Les effectifs totaux des forces sous le commandement intégré s’élèvent à 40 000 hommes ; elles disposent d’une base permanente à Hafar Al-Batin (Arabie saoudite). En fait, c’est Riyad qui mène le jeu et des tensions se sont fait sentir au sein du CCG depuis l’intervention, Qatar regrettant que seule soit mise en œuvre la répression, alors qu’il faudrait relancer les tentatives de dialogue national.

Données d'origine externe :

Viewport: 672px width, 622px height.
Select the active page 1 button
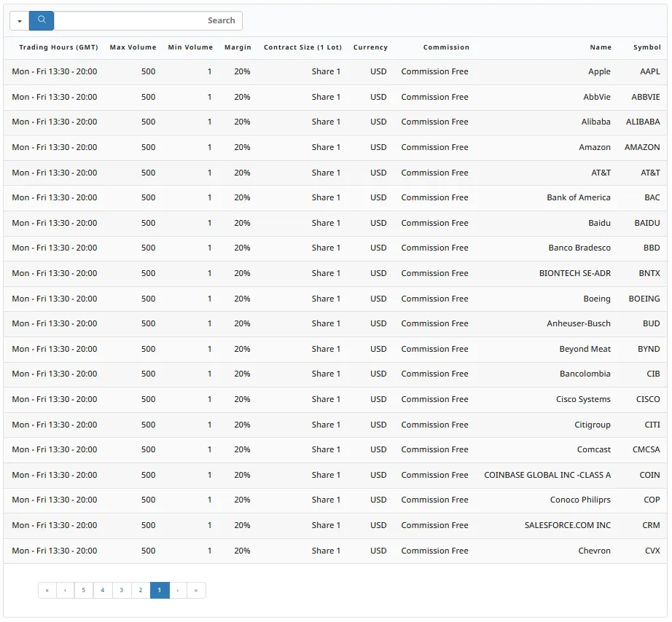coord(160,591)
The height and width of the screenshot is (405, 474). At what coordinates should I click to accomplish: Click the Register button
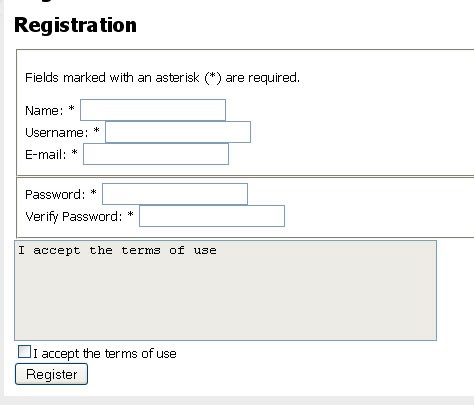point(51,374)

Pour Riyad, l’installation d’un régime démocratique à ses frontières (l’île est reliée à l’Arabie par un pont de 26 kilomètres) est d’autant plus inacceptable que Bahreïn jouxte la province est du royaume, où sont concentrées les ressources pétrolières et la minorité chiite saoudienne.

On lira une interview du commandant en chef de « Bouclier du désert » dans Al-Sharq Al-Awsat, 27 mars (traduit en anglais le 28 mars sur le site du journal, « A talk with Peninsula Shield force commander Mutlaq Bin Salem al-Azima »). La complaisance des questions est à la mesure de l’alignement du quotidien sur la politique saoudienne (lire Mohammed El-Oifi, « Voyage au cœur des quotidiens panarabes », Le Monde diplomatique, décembre 2006). Le commandant en chef affirme que la force intervenue à Bahreïn représente 10% des effectifs des forces de « Bouclier du désert », soit 4 000 hommes (et non 1 500, comme l’a rapporté la presse).

Bahreïn est le siège de la Ve flotte américaine et du commandement de la composante navale du Centcom et il offre aux avions américains une base (à Issa) ainsi que l’utilisation de l’aéroport international. La base contribue à 1% du PNB du royaume et Washington a décidé d’investir plus d’un demi-milliard de dollars d’ici 2015 pour en doubler les capacités (lire Alexander Cooley et Daniel H. Nexon, « Bahrein’s Base Politics. The Arab Spring and America’s Military Bases », Foreign Affairs, 5 avril.)

Bien que les Etats-Unis aient au départ été réticents face à l’entrée des troupes saoudiennes, ils se sont ralliés depuis à l’idée des ingérences iraniennes qui justifieraient la politique de la famille royale. La visite du secrétaire américain à la défense Robert Gates le 6 avril à Riyad a confirmé cet infléchissement.

S’il est probable qu’il existe des ingérences iraniennes (et aussi saoudiennes, américaines, etc.) et si les autorités de Téhéran ont condamné avec force l’intervention saoudienne, c’est surtout en Irak que les réactions ont été les plus vives, les chiites irakiens et bahreïnis étant très liés – et les relations entre Bagdad et Riyad sont déjà très tendues.

Le résultat sera sans doute l’aggravation des tensions entre chiites et sunnites, un moyen de détourner les révolutions arabes de leur objectif démocratique. La demande des pays du CCG de reporter le sommet arabe qui devait se tenir fin mars à Bagdad en est un signe parmi d’autres.